## Material supplied
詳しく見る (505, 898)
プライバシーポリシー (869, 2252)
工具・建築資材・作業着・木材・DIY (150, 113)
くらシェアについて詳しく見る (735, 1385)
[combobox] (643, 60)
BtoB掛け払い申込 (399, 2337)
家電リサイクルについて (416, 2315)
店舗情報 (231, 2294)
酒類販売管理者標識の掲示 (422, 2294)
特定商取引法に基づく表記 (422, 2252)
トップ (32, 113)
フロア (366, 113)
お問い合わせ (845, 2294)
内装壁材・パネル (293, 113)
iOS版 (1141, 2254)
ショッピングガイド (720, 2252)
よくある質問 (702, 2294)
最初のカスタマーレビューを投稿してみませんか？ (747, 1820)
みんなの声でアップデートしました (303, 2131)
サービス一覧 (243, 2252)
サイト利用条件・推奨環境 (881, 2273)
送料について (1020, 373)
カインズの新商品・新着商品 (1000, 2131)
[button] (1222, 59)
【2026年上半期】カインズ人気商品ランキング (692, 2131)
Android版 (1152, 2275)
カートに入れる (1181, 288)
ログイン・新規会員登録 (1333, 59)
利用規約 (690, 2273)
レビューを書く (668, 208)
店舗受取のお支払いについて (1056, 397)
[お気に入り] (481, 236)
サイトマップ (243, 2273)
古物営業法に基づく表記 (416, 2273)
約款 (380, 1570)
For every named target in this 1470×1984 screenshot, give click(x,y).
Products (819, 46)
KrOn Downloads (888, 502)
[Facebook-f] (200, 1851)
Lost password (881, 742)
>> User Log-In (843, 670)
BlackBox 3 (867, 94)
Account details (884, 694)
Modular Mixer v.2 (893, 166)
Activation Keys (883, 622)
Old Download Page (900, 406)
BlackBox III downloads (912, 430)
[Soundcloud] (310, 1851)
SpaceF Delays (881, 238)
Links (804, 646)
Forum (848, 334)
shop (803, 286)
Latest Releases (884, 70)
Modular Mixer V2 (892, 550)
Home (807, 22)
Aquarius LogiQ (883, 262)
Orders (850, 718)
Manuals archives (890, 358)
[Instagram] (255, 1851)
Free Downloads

## Exercise objective
Copy, character for character, the lines from the line that holds "ショッピングガイド (720, 2252)" through the final line of the records above.

## Exercise answer
ショッピングガイド (720, 2252)
よくある質問 (702, 2294)
最初のカスタマーレビューを投稿してみませんか？ (747, 1820)
みんなの声でアップデートしました (303, 2131)
サービス一覧 (243, 2252)
サイト利用条件・推奨環境 (881, 2273)
送料について (1020, 373)
カインズの新商品・新着商品 (1000, 2131)
[button] (1222, 59)
【2026年上半期】カインズ人気商品ランキング (692, 2131)
Android版 (1152, 2275)
カートに入れる (1181, 288)
ログイン・新規会員登録 (1333, 59)
利用規約 (690, 2273)
レビューを書く (668, 208)
店舗受取のお支払いについて (1056, 397)
[お気に入り] (481, 236)
サイトマップ (243, 2273)
古物営業法に基づく表記 (416, 2273)
約款 (380, 1570)
For every named target in this 1470×1984 screenshot, give click(x,y).
Products (819, 46)
KrOn Downloads (888, 502)
[Facebook-f] (200, 1851)
Lost password (881, 742)
>> User Log-In (843, 670)
BlackBox 3 (867, 94)
Account details (884, 694)
Modular Mixer v.2 (893, 166)
Activation Keys (883, 622)
Old Download Page (900, 406)
BlackBox III downloads (912, 430)
[Soundcloud] (310, 1851)
SpaceF Delays (881, 238)
Links (804, 646)
Forum (848, 334)
shop (803, 286)
Latest Releases (884, 70)
Modular Mixer V2 (892, 550)
Home (807, 22)
Aquarius LogiQ (883, 262)
Orders (850, 718)
Manuals archives (890, 358)
[Instagram] (255, 1851)
Free Downloads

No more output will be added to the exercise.